Prime Minister, Bruce Golding, has reiterated that the acquisition by the Urban Development Corporation (UDC) of the property at Ferry, St. Catherine, which houses the Hydel Group of Schools, was consistent with the UDC’s development plan for the Caymanas land.
“This plan provides for the mixed-use development of these lands including provision for residential, agricultural, light industrial, commercial, institutional, sport and recreational facilities. The residential component involves the construction of over 4,000 houses, 85 per cent of which will be for low to middle-income families. This will obviously require considerable social infrastructure including the provision of schools,” Mr Golding said during a statement in the House of Representatives yesterday (Nov. 11).
The acquisition, he said, has also prevented the demise of a well-run school, which is providing education for more than 1,200 children in an area desperately short of school places. He pointed out that the plains of St. Catherine and Clarendon, with its rapidly growing population, suffer from the most acute shortage of school places.
The Opposition has questioned the Government’s decisions to acquire the Ferry property, which was purchased at cost of $168.7 million.
The Prime Minister said that the Hydel Group of Schools faced imminent closure as the owners of the land had put the property up for sale but had the operator of the school “been in a position to purchase the land there would have been no need or opportunity for the Government to intervene since its continued operation would have been secured and it would ultimately be integrated into the development plan.”
Hydel, he said, was served notice to vacate the premises in 2007 and “to do so would have meant its inevitable closure, the land would most likely have been used for some other purpose and the Government would have been obliged to find school places for the 1,283 students enrolled at Hydel.”

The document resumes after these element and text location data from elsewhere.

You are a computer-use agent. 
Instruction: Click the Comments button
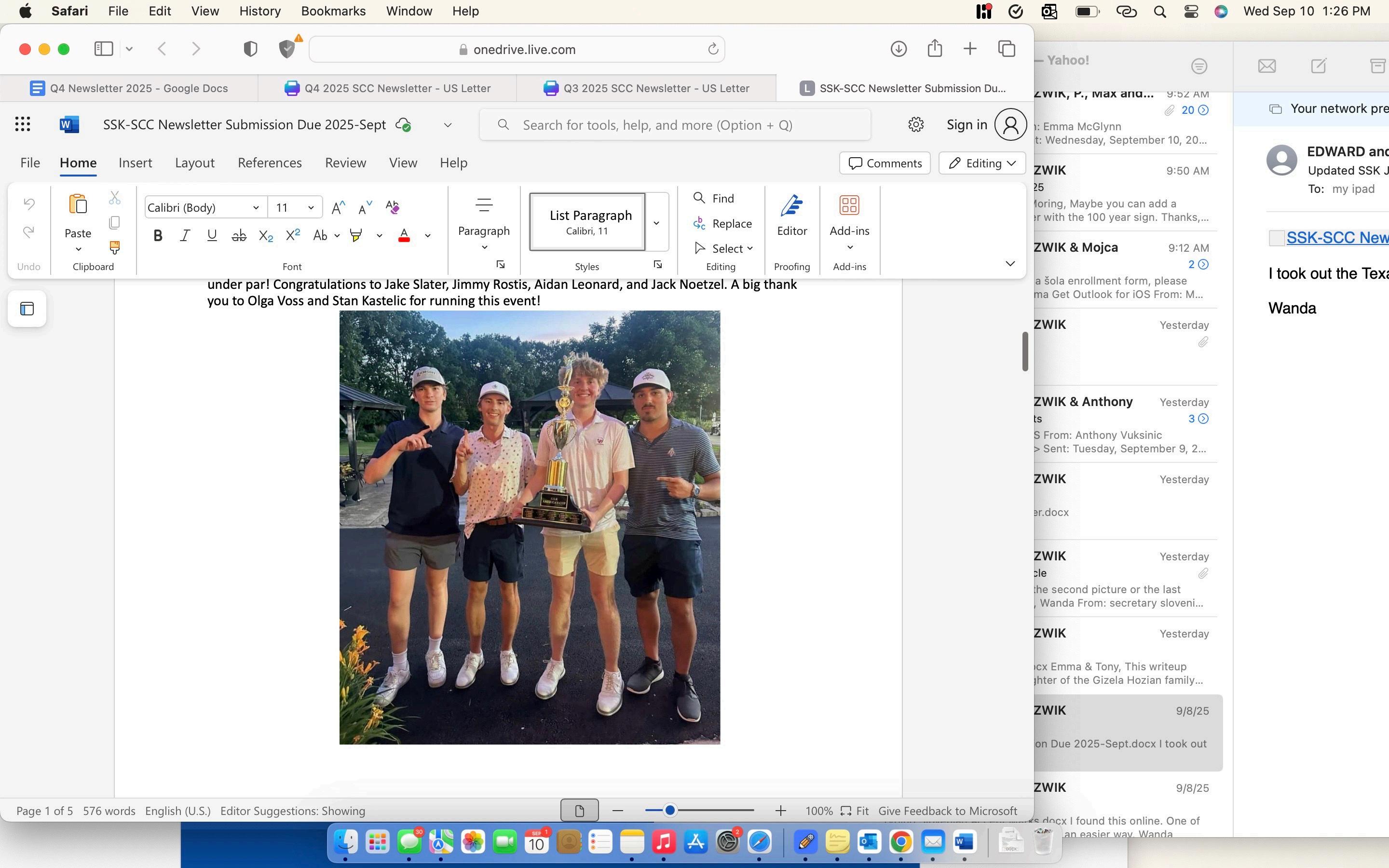coord(885,163)
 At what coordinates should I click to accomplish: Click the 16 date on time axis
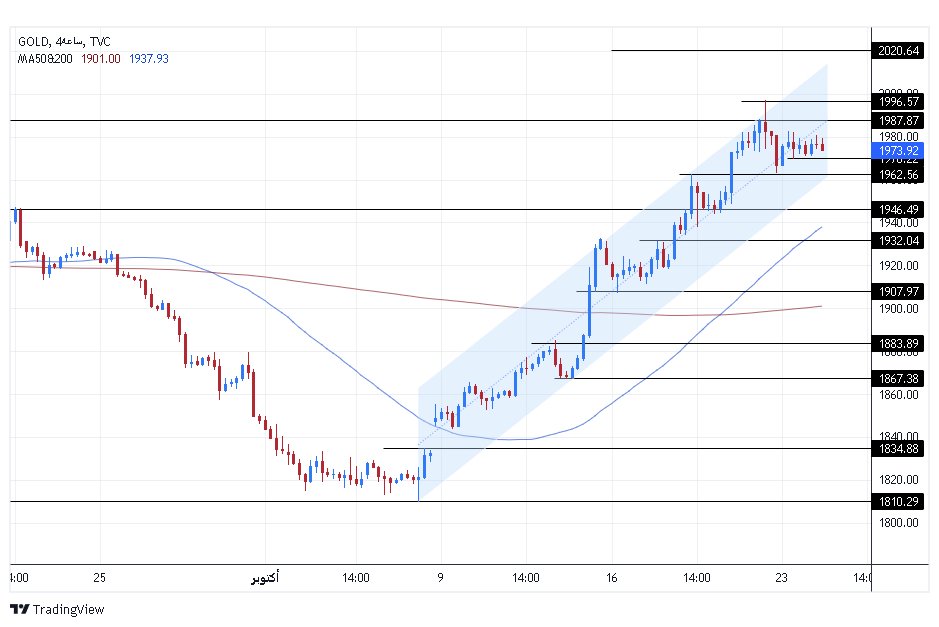tap(611, 578)
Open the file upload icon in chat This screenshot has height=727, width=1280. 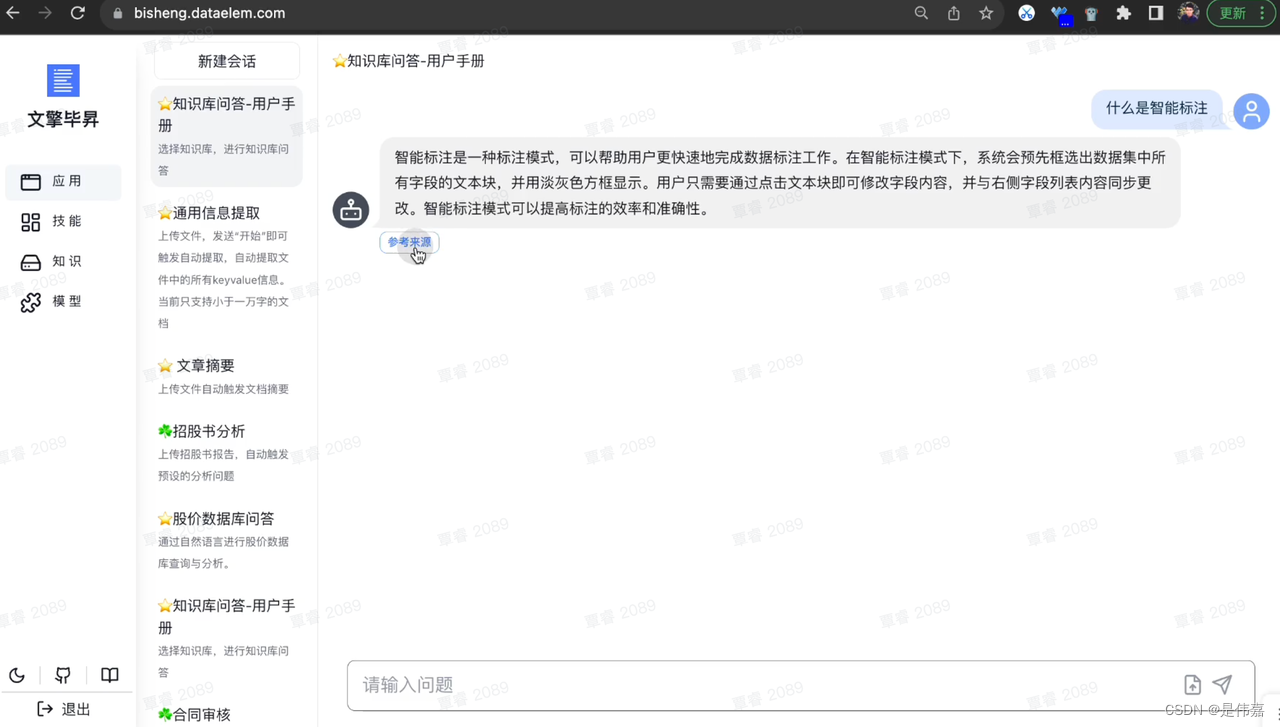1192,684
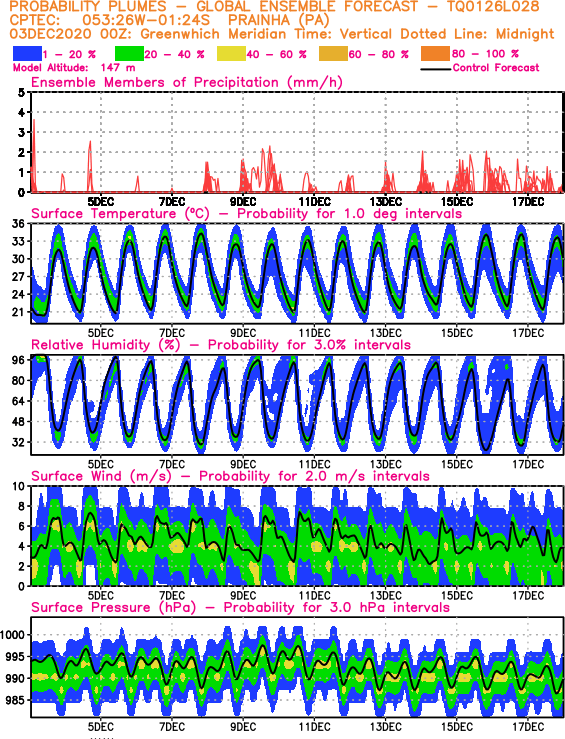565x739 pixels.
Task: Click the black Control Forecast legend line
Action: (x=435, y=69)
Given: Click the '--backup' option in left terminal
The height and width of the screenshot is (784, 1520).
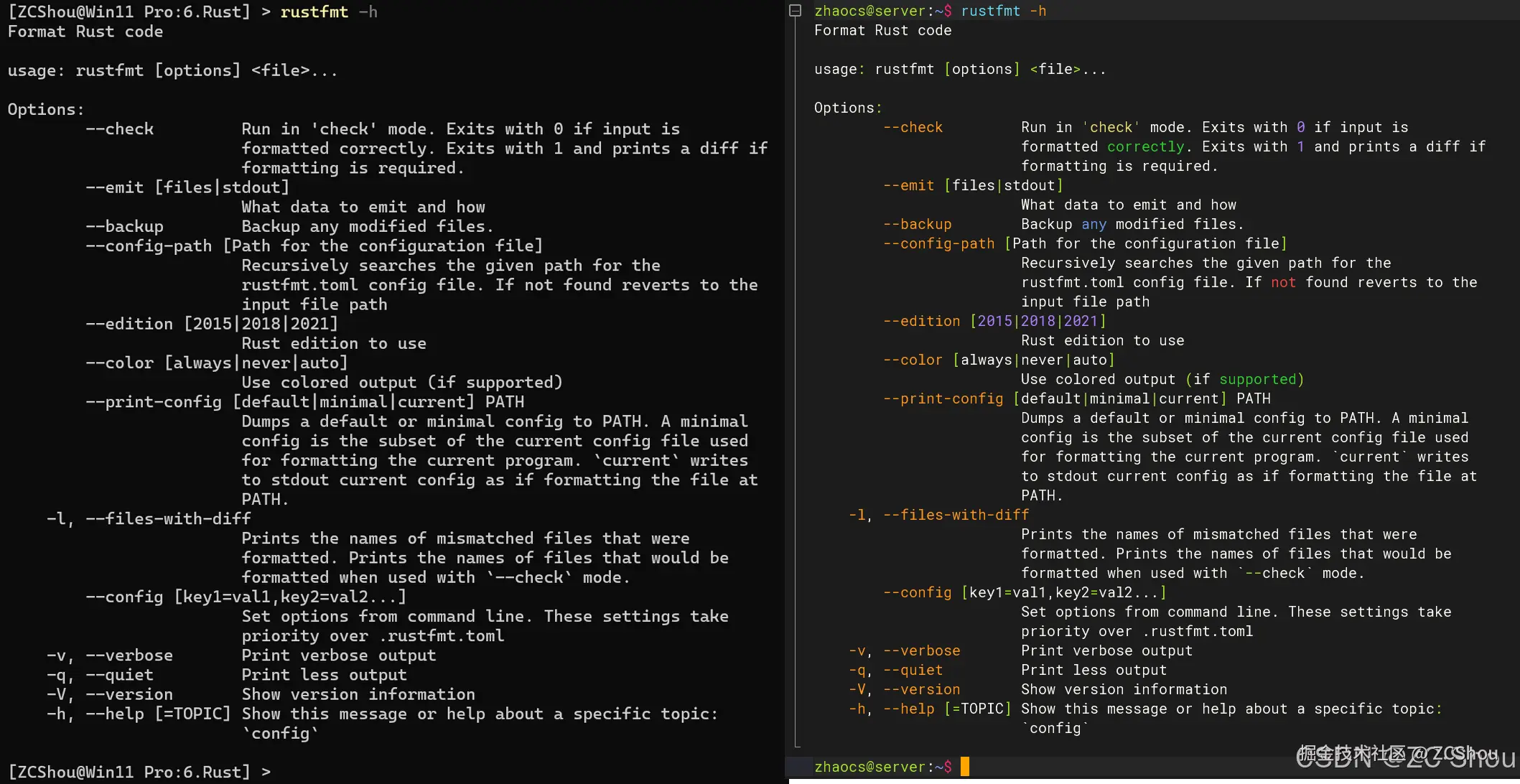Looking at the screenshot, I should [124, 226].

Responding to arguments from the Opposition that the Government should have built a new school, the Prime Minister said it would cost $400 million to $500 million to accommodate the number of children who would have been displaced. “We have bought a property with equivalent accommodation for $168.7 million!” Mr Golding stated.
He invited Contractor General, Greg Christie, to investigate the purchase of the Ferry property.
“I welcome his investigations. He has a duty to monitor the integrity of the transaction. I have that duty too but, in addition, I have a duty to protect the interests of our children. As Prime Minister, I accept full responsibility for the decision by the Board of the UDC for which I have ministerial responsibility,” the Prime Minister stated.